- **EXERCISES TO COMPLETE**
- A) According to the passage on agile velocity and the Definition of Done, what is the gap between what a team produces each iteration and what it takes to actually ship called?
- B) Extend the passage on agile velocity and the Definition of Done by writing what comes after its final sentence.

- **TEXT PASSAGE**
After a few iterations agile teams will establish a rhythm where the number of story points completed per iteration stabilizes and becomes predictable. This measure is called the team’s velocity. Velocity can be very valuable for setting expectations and planning releases and iterations. In the example shown here the team should plan on between 8-10 story points per iteration.

Definition of Done

Before iteration planning there needs to be a clear understanding between the team and the Product Owner of what “done” means for the iteration. The gold standard is to deliver a potentially shippable product increment but, for most teams, the Definition of Done defines the very best thing that the team can do each iteration. The gap between what the team produces each iteration and what it takes to actually ship is technical debt, work we need to do before we ship and this work needs to go back on the backlog to be scheduled by the Product Owner. The Definition of Done should be revisited and updated each iteration as the definition will likely change as we gain new skills, knowledge and technology.

- **INFORMATION PROVIDED**
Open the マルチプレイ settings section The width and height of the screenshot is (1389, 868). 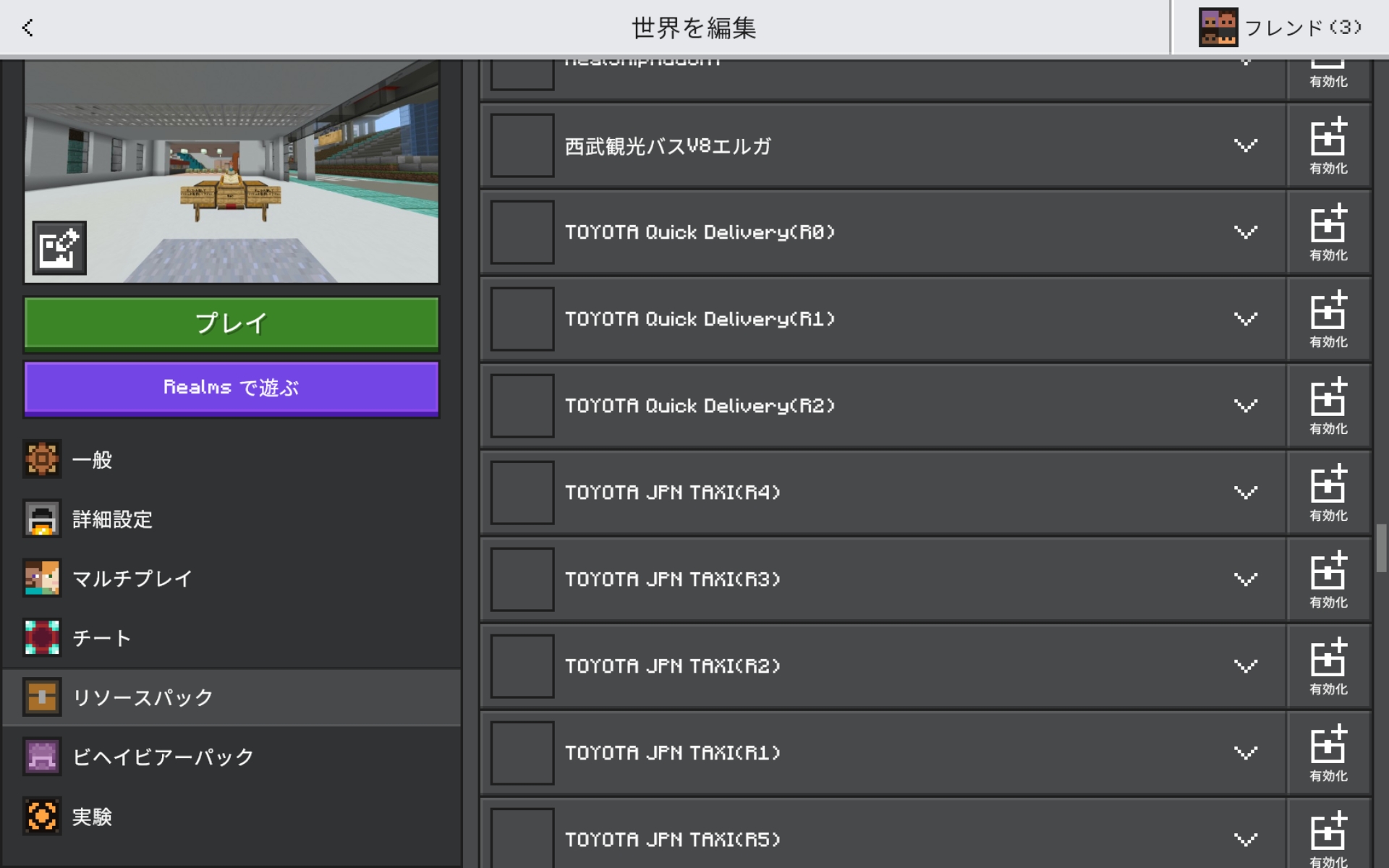[132, 579]
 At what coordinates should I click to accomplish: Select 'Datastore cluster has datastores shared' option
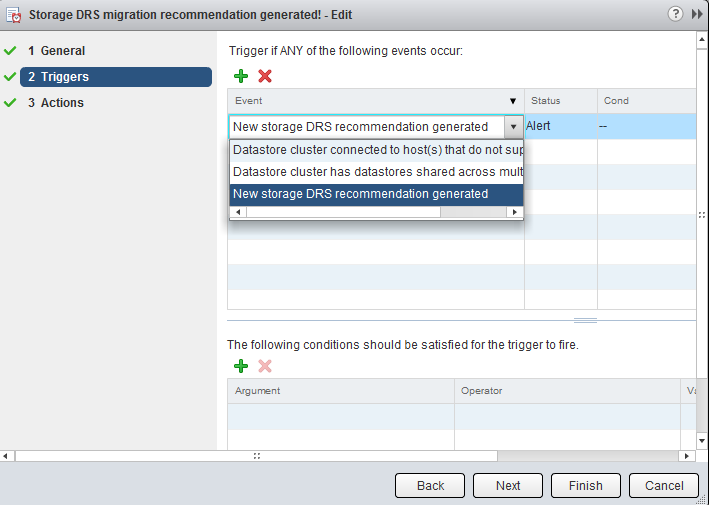tap(376, 172)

- **EXERCISE RESULTS**
- A) Technical debt.

- B)
Bibliography

Cohn, Mike. Agile Estimating and Planning. Boulder: Prentice Hall, 2006.
Roth, Ronica. “It Takes a Village: 6 Ways To Fill the Product Owner Role.” Better Software. September 2009. www.stickyminds.com.
Sorowiecki, James. The Wisdom of Crowds. New York: Anchor Books, 2005.
Tabaka, Jean. Collaboration Explained: Facilitation Skills for Software Project Leaders. Boulder: Addison Wesley, 2006.